• _TASK STATEMENT_
In the data below, find the line containing "How do I perform: Open Search", then set down that line and every later line up to and including the line containing "Select the 固有频率[赫兹]", exactly.

• _RECORDS SUPPLIED_
● ● ● ● ● ● ●
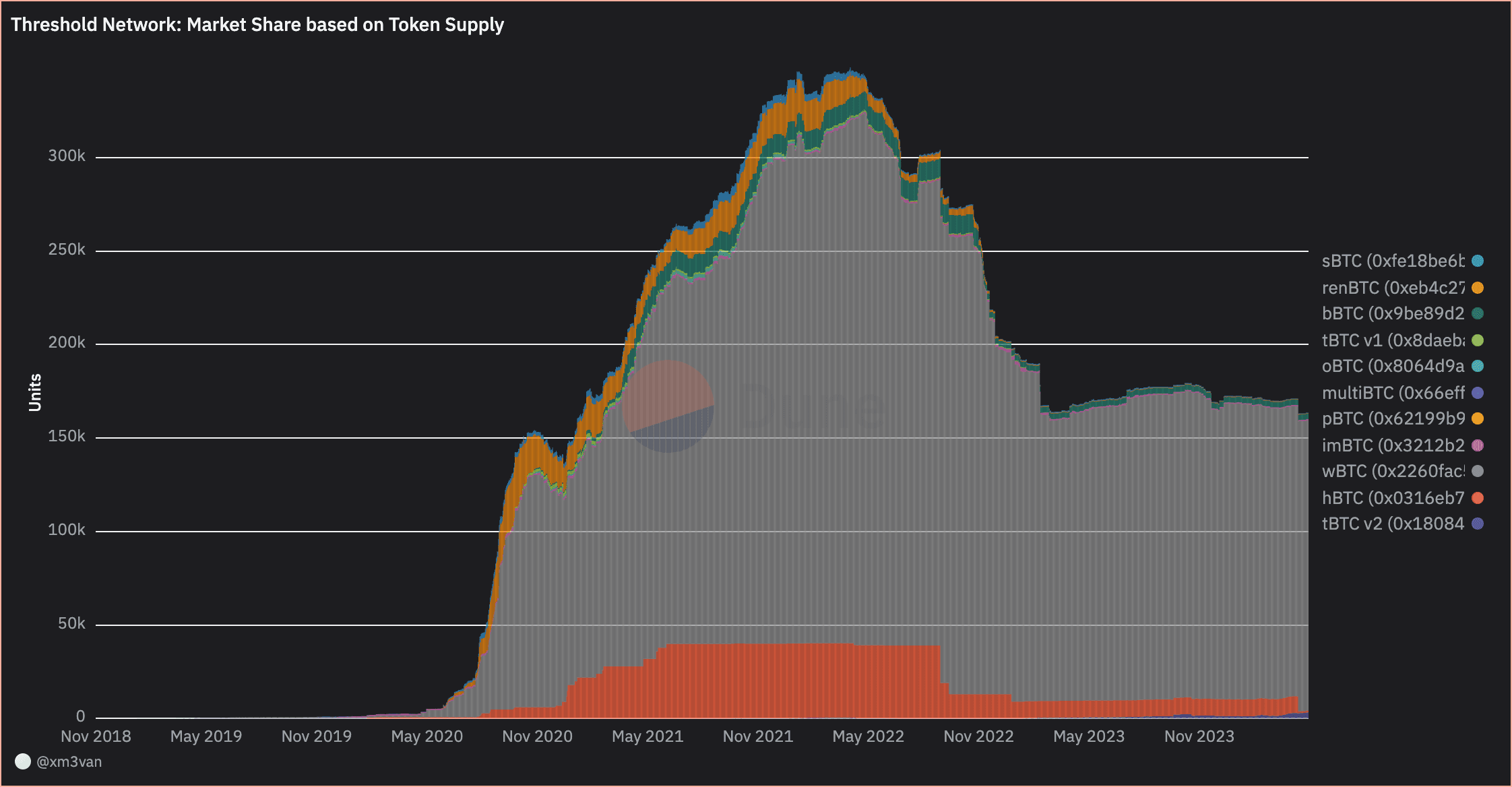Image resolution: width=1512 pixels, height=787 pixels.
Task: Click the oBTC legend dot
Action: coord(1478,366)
● ● ● ● ● ● ●
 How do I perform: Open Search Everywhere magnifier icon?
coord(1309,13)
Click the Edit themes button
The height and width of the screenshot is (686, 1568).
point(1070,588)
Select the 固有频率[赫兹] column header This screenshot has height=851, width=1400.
● ● ● ● ● ● ●
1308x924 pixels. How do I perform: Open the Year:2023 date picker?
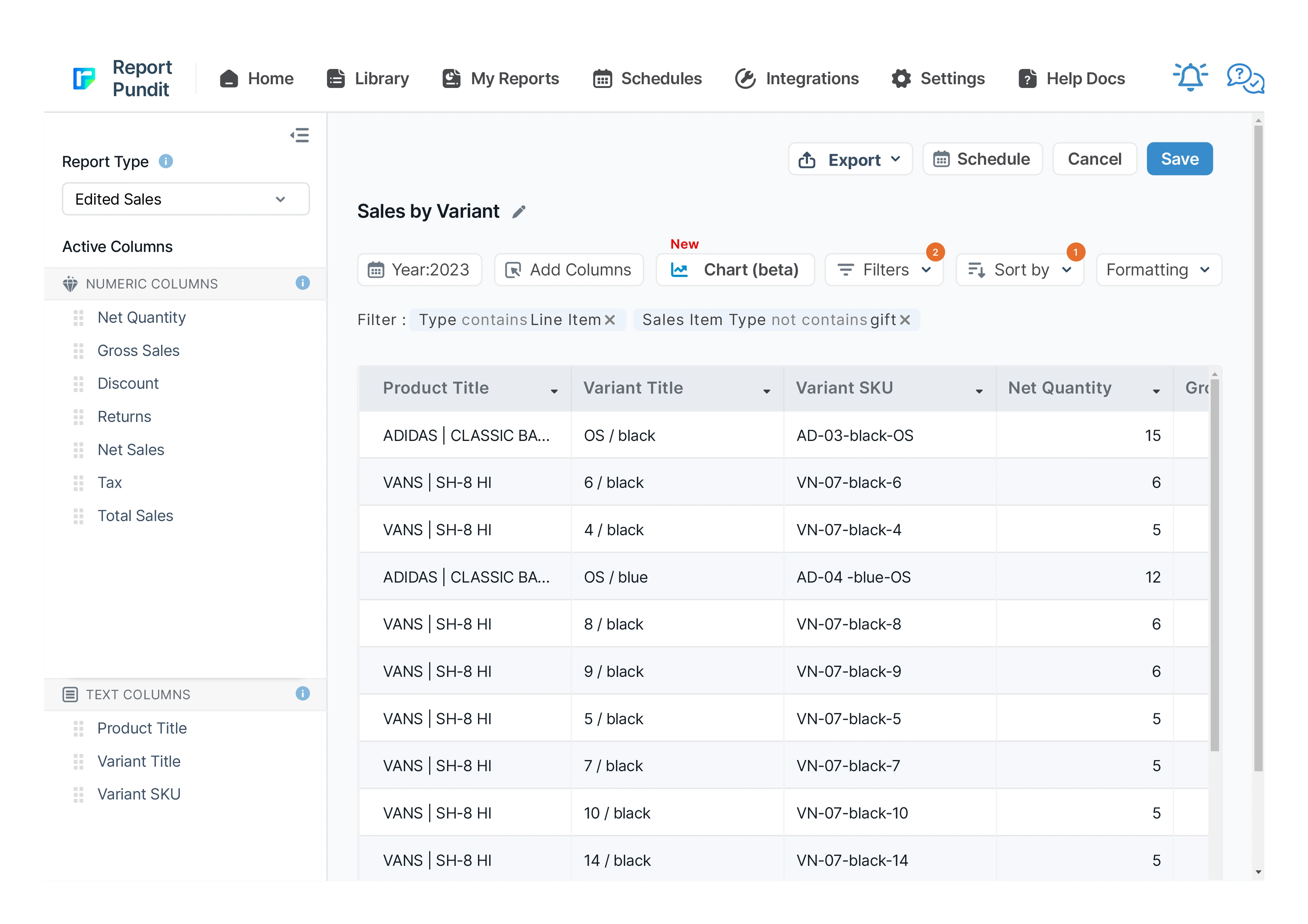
● ● ● ● ● ● ●
• _RESULT BELOW_
 How do I perform: Open Search Everywhere magnifier icon?
coord(1309,13)
Click the Edit themes button
The height and width of the screenshot is (686, 1568).
point(1070,588)
Select the 固有频率[赫兹] column header This screenshot has height=851, width=1400.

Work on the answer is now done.